To solve this problem, without wasting time between first and final silicon, we undertook a cut down version of an AEC-Q qualification that looked at the riskier sections: the burn-in, early-life failure rate (ELFR), package integrity discharge (ESD), and latch up (LU). To do this required significant cost to design and procure the necessary tooling. We would consider it money well spent, though. In fact, in this case, a small number of potential issues with the product’s design and manufacture were uncovered that needed improvement before going to final silicon.

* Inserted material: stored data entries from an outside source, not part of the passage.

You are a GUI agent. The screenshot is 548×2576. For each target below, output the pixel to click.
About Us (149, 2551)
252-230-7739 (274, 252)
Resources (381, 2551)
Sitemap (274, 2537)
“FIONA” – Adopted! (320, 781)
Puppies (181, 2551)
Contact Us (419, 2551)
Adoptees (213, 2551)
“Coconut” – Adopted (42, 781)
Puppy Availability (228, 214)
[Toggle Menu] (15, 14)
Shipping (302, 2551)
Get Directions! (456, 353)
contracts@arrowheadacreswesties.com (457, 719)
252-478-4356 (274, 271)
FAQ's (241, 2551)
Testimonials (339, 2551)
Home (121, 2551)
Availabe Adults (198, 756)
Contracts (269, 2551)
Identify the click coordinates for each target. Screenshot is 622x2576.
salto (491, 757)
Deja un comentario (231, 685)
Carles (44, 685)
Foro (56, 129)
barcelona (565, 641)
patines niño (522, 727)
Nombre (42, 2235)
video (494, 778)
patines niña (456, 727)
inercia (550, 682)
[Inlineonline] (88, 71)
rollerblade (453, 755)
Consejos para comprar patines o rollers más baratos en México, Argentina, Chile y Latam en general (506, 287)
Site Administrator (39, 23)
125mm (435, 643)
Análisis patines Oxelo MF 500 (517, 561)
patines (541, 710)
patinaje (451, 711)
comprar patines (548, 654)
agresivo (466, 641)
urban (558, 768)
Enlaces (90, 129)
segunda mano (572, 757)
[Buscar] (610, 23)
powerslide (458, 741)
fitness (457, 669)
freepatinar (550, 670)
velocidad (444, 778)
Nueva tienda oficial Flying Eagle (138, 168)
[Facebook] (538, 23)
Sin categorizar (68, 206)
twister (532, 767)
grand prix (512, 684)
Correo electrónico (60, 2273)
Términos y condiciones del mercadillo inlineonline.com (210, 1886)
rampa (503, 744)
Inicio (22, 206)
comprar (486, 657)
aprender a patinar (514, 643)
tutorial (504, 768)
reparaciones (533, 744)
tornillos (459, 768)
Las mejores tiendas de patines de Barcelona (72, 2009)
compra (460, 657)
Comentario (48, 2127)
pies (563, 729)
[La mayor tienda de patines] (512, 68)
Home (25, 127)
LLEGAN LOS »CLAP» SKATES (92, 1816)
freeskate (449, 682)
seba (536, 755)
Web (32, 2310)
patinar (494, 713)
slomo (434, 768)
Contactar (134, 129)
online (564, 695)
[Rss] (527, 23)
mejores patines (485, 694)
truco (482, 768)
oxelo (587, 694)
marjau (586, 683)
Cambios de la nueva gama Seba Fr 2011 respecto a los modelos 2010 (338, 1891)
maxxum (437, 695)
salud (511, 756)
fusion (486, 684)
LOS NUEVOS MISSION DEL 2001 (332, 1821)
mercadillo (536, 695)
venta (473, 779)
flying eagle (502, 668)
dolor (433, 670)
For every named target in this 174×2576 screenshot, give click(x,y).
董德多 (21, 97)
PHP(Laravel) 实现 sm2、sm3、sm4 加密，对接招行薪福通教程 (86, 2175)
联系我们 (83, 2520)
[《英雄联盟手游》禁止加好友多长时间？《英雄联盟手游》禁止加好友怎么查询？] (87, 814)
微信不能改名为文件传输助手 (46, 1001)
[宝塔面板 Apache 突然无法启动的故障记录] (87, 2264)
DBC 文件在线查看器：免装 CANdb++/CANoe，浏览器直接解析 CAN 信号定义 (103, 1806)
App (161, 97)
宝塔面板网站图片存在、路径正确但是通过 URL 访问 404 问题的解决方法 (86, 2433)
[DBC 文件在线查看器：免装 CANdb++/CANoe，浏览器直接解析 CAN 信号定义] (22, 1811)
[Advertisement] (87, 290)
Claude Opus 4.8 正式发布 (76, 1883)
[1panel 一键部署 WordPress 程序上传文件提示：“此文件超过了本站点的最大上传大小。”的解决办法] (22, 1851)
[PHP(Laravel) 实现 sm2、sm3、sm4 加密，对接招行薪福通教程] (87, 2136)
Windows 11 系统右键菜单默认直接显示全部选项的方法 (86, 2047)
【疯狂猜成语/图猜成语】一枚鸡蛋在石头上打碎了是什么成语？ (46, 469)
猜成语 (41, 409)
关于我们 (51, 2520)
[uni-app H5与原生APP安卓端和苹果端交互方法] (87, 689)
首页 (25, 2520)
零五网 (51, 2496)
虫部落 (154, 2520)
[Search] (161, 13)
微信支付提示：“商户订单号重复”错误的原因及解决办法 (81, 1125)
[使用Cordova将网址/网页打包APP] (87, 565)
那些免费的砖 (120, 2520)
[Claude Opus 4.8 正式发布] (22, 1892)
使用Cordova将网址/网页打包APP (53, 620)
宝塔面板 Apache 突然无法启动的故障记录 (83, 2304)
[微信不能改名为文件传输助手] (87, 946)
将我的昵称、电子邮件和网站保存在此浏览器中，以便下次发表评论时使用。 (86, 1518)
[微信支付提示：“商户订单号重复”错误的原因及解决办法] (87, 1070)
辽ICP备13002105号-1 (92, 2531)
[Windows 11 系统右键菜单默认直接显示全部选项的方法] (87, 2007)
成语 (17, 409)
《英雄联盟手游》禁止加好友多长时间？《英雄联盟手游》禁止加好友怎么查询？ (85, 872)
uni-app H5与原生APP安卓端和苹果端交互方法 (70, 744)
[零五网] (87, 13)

Second Silicon and Qualification

First samples of the final version of the silicon were delivered to EnSilica at the beginning of April 2020, just as the COVID-19 pandemic had forced most of the world into lockdown. This kicked off a large number of parallel activities including:

  • Design evaluation inside EnSilica.
  • Design evaluation by our customer.
  • Debugging ATE program to get a release candidate to test all of the samples required for AEC-Q100 qualification.
  • Planning and execution of the full schedule of tests over the three production lots as required.
  • Full PVT characterization and correlation to end applications.
  • PPAP and PSW delivery.

Summary

We learned much on this journey at many levels. The three most important takeaway lessons were:

  1. Ensuring a frequent and detailed technical information exchange, and a review that encompassed the entire ECU design, not just the ASI.
  2. Having a tight and detailed internal design and specification review process, particularly as we were aware that feature creep was inevitable given the timescales.
  3. The pre-qual that we performed on first silicon, although seeming costly at the time, was vital in getting to final silicon faster.

This article couldn’t really be completed without discussing the impact of COVID on the latter stages of qualification and test development. Without a doubt, not being able to travel to the test and qualification partner for more than a year has impacted the efficiency of the project and led to some basic errors and misunderstandings that have in turn caused delay or extra work.

Yet despite this, we were still able to complete the final PPAP and PSW declaration and entered mass production in less than 24 months from starting the project. It demonstrates that there are opportunities for smaller electronic system vendors to gain inroads into the automotive supply chain as the move to electric and ADAS vehicles marches on, turning what was a very established industry on its head.